En segundo lugar, una vez liberados de préstamos morosos, los bancos deberían emprender procesos de recapitalización precautoria, entre ellos la transferencia parcial de costos a bonistas subordinados y la compensación inmediata de los inversores minoristas. Después, habría que dar a todos los bancos un cronograma estricto para la obtención de capital en forma privada, de conformidad con las instrucciones de la autoridad de supervisión única, hasta niveles que creen una protección suficiente para garantizar su viabilidad; los bancos que no cumplan este cronograma serán liquidados.

Lo último, y lo más importante, es emprender reformas profundas para facilitar un verdadero cambio de los modelos de negocios de los bancos y así restaurar su rentabilidad. Estas reformas deberían incluir esquemas especiales para el retiro de empleados bancarios redundantes (para facilitar la consolidación), un rediseño de la ley de solvencia y de los procedimientos judiciales (para resolver las demoras en la reposesión de bienes) y cambios profundos en los modelos de gestión corporativa, en particular dentro del sistema bancario cooperativo.

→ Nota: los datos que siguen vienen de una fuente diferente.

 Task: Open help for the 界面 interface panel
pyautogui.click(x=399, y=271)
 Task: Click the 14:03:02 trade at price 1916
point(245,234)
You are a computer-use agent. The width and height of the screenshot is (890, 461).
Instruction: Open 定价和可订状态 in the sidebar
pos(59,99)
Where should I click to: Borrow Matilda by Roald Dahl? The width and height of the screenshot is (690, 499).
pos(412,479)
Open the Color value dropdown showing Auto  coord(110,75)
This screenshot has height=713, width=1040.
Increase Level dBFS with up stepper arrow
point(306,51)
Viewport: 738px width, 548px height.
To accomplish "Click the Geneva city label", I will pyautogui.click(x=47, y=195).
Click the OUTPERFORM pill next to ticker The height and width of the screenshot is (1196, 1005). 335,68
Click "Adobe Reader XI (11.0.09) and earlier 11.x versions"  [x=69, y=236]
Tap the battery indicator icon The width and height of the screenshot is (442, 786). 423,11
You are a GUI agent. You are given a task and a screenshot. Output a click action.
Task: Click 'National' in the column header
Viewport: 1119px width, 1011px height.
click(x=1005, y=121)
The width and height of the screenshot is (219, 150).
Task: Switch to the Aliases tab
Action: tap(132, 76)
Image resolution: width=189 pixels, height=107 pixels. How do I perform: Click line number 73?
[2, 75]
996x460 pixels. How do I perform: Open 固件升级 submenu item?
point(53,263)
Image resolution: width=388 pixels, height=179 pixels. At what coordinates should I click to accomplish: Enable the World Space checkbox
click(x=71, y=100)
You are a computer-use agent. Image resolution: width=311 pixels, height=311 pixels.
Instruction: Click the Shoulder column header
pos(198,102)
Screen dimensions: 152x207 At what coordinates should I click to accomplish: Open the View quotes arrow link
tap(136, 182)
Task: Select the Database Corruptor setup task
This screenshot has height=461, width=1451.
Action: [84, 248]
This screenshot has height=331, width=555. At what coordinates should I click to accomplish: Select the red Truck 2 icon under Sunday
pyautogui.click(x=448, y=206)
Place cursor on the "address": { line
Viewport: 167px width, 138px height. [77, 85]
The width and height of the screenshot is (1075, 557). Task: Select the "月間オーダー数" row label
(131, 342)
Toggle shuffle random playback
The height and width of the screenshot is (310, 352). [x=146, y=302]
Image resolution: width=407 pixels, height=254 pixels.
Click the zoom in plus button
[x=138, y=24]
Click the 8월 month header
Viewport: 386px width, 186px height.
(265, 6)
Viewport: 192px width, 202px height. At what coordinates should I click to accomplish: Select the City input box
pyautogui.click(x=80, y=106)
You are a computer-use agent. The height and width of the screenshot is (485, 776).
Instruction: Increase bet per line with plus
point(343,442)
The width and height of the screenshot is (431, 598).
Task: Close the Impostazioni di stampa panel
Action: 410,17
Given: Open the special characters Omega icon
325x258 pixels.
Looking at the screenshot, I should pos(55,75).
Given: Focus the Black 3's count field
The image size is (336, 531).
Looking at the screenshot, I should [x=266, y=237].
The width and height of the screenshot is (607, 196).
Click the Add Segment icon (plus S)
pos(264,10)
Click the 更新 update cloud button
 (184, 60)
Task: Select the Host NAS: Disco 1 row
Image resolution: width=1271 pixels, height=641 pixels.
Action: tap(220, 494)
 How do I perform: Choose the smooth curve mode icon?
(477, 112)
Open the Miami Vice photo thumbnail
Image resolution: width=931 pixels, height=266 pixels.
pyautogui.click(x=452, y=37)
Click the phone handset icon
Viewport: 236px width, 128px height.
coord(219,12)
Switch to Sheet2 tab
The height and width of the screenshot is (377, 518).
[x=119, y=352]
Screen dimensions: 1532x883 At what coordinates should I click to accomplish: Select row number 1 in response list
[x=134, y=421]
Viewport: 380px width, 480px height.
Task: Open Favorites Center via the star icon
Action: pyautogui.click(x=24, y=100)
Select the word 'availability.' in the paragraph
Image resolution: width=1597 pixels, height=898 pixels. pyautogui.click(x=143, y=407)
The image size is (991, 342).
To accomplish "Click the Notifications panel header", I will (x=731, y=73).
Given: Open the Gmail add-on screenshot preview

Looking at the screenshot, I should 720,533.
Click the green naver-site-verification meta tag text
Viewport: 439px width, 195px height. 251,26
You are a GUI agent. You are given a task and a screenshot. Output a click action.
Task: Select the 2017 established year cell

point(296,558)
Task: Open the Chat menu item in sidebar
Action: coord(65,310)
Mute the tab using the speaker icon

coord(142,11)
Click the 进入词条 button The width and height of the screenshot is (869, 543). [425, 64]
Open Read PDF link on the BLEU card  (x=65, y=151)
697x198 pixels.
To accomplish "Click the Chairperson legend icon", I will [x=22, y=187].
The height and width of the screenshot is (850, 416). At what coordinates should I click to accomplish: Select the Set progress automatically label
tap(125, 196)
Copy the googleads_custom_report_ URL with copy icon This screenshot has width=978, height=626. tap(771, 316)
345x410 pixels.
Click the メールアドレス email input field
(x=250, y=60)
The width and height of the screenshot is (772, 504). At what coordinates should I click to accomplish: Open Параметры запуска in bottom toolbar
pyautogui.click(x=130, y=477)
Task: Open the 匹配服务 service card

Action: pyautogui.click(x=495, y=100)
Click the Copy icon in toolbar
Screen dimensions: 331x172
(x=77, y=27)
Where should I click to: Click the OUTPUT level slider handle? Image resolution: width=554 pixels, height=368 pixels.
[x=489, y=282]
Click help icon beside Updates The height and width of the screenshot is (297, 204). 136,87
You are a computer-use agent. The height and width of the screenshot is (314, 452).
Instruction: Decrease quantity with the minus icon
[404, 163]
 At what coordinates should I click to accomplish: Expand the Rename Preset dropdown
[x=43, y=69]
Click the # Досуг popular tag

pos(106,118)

Las autoridades europeas no pueden diseñar un plan semejante, porque las competencias de la unión bancaria son fragmentarias e incompletas. Depende de Italia cortar el círculo vicioso de inacción y tomar las medidas audaces necesarias para reparar la banca italiana (y evitar una crisis seria), lo que también serviría de modelo para corregir las deficiencias del mecanismo de resolución europeo. Italia debe mostrar que se puede ser bombero y constructor al mismo tiempo.